"Yakıştıramamak" kelimesinin İngilizce karşılığı nedir?

Gingka Hagane

Hectopat
Katılım
19 Ocak 2021
Mesajlar
753
Çözümler
1
Daha fazla  
Cinsiyet
Erkek
Örnek vermek gerekirse;
"Bu yaptığın işi sana yakıştıramadım."
"Bu durumu kendime hiç yakıştıramıyorum.''
 
Son düzenleyen: Moderatör:
Cumlenin contextine gore degisir. Ornek olarak mesela bir kiyafetin veya bir davranisin birine yakismadigini soylemek icin 'suit' kullanilabilir.
Or: I don't think that kinda behavior suits you.
 
"Reproach"
"Why are you reproaching me for being so serious?" (Cümleden emin değilim.)
Reproach kelimesinin istediğim kelimenin karşılığı olduğunu düşünmüyorum, ancak aynı amaç ve fikir için alternatif olarak kullanılabilir gibi.
Cumlenin contextine gore degisir. Ornek olarak mesela bir kiyafetin veya bir davranisin birine yakismadigini soylemek icin 'suit' kullanilabilir.
Or: I don't think that kinda behavior suits you.
Galiba "yakışmamak"ın tam İngilizce karşılığı yok. Ama sizin dediğiniz gibi aynı fikirle kullanılabilir. Düşününce "suit" yerine "fit" de daha uygun gibi görünüyor, o anlamda.
 
Reproach kelimesinin istediğim kelimenin karşılığı olduğunu düşünmüyorum, ancak aynı amaç ve fikir için alternatif olarak kullanılabilir gibi.

Galiba "yakışmamak"ın tam İngilizce karşılığı yok.

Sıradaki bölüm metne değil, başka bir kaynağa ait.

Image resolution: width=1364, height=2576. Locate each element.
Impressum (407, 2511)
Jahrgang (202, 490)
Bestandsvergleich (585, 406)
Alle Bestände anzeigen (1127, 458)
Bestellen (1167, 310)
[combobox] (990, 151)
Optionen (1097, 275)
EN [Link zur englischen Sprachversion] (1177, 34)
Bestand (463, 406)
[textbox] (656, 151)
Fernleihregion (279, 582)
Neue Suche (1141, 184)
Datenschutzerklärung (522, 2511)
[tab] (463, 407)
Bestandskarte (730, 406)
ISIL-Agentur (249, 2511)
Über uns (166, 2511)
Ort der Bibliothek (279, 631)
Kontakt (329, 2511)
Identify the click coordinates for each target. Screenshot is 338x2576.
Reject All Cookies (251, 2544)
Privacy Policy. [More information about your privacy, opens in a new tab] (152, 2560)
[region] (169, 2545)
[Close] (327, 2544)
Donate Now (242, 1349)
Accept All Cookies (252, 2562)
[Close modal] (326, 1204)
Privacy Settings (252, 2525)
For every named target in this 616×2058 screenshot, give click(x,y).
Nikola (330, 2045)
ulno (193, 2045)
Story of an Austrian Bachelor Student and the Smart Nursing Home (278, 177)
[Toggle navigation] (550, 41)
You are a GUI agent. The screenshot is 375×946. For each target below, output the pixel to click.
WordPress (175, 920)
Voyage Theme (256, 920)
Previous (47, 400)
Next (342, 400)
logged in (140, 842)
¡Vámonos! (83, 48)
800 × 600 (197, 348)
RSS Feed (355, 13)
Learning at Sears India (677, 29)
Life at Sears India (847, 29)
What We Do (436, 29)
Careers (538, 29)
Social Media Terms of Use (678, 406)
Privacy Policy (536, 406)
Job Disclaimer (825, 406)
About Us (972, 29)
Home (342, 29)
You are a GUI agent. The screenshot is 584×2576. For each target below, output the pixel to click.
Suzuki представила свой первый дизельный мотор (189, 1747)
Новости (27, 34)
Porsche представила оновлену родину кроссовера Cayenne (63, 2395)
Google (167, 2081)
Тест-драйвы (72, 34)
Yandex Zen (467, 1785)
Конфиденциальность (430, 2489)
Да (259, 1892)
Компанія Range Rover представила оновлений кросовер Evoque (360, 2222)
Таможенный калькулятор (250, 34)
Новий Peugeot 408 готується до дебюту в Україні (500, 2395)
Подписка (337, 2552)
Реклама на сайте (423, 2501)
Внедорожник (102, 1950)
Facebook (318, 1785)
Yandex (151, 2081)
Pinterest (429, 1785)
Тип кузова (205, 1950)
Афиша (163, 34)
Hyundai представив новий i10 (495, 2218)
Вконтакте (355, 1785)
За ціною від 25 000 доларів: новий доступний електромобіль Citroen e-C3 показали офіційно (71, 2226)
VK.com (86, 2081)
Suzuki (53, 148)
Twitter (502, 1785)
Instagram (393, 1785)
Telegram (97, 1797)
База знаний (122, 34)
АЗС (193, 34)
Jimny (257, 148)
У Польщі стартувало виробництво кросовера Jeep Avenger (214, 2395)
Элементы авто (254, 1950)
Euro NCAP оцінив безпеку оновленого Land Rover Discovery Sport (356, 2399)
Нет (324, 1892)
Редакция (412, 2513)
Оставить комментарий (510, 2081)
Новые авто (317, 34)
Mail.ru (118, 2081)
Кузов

Ama sizin dediğiniz gibi aynı fikirle kullanılabilir. Düşününce "suit" yerine "fit" de daha uygun gibi görünüyor, o anlamda.
Fit yakismak anlaminda kullanilmaz Ingilizce'de.
 
Fit yakismak anlaminda kullanilmaz Ingilizce'de.
Fit kelimesinin "sığmak" anlamı dışında, "uygun gelme" gibi olan anlamı aynı anda bu fikir için de kullanılabiliyor (be suitable).

suitable for a particular purpose or activity:
She's not fit for the level of responsibility she's been given.

to be suitable for something:
With her qualifications, she should fit the job perfectly.
Let the punishment fit the crime.
I'm sure we'll have something to fit your requirements.

Benim verdiğim örnek için ise;
Falling in love with a married woman doesn't fit you.
 
Aslında Türkçe'de olduğu gibi düşünmemek lazım. İki örnekle açıklayacağım, yeterli olacağını düşünüyorum. Öncelikle örnek 1'den başlayalım:
  • Bu kıyafet bana yakışmıyor demek için suit kullanılıyor. This outfit doesn't suit me. Bu kıyafet bana yakışmıyor gibi.
  • Onun dışında davranışa yakıştırmak kelimesi kullanılmıyor. Ondan ziyade bu davranışın doğru olduğunu düşünmüyorum, bana uygun değil vs. tarzı söylem kullanılıyor. I don't think that's behavior true. It's not appropriate for me. Bu davranışın doğru olduğunu düşünmüyorum, benim için uygun değil.
Kısacası context olayına bakıyor ama Türkçe'de olduğu gibi düşünmemek gerek.